Then God said, “Let us make man in our image, after our likeness. And let them have dominion over the fish of the sea and over the birds of the heavens and over the livestock and over all the earth and over every creeping thing that creeps on the earth.”
So God created man in his own image, in the image of God he created him; male and female he created them.
— Genesis 1:26 – 27 ESV
hat does it mean for human beings to be created in the image of God? Theologians throughout the centuries have given different answers to this question. An early approach to the doctrine was to look for the image of God in those qualities that separate human beings from animals. This often included all or any combination of humankind’s ability for abstract reasoning, the capacity for language, and the ability to exercise dominion over the rest of creation.
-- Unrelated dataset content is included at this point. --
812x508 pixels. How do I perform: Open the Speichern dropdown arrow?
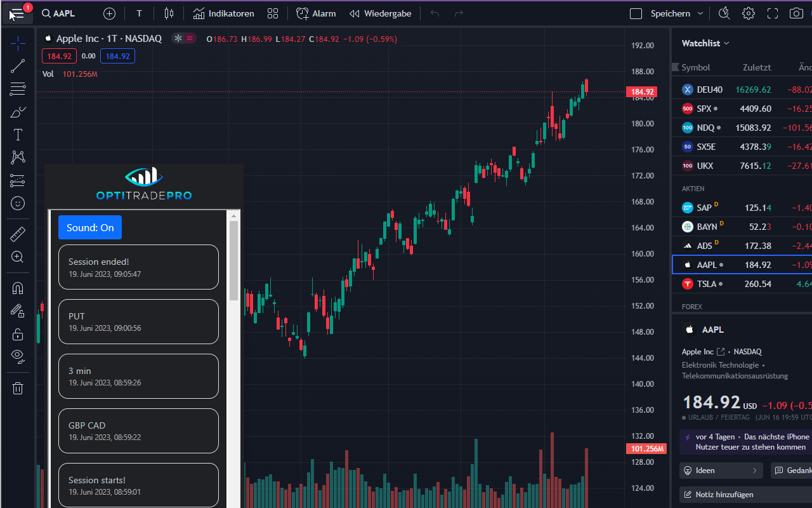(700, 13)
Some early theologians included the upright posture of human beings: while the beasts gaze at the earth, human beings stand upright and can look to heaven.1
Theological Models and Their Brush with Realities
Due to the influence of neo-Platonism,2 throughout the medieval period there was a growing tendency to associate the image of God with only the incorporeal aspect of human beings, seeing the image of God as consisting in things such as the soul, or the intellect, memory, and will. In the church’s reformation in the sixteenth century, the doctrine of the image of God was reassessed; while there were some significant exegetical insights, there was little practical shift or progress in the understanding of the doctrine or its practical implications.
In the early twentieth century, Karl Barth suggested that the image of God is reflected in relationship. He reasoned that because God is triune — one God eternally existing in three distinct Persons — the image of God is found, not in an analogia entis (an analogy of being), but in an analogia relationis (an analogy of relationship).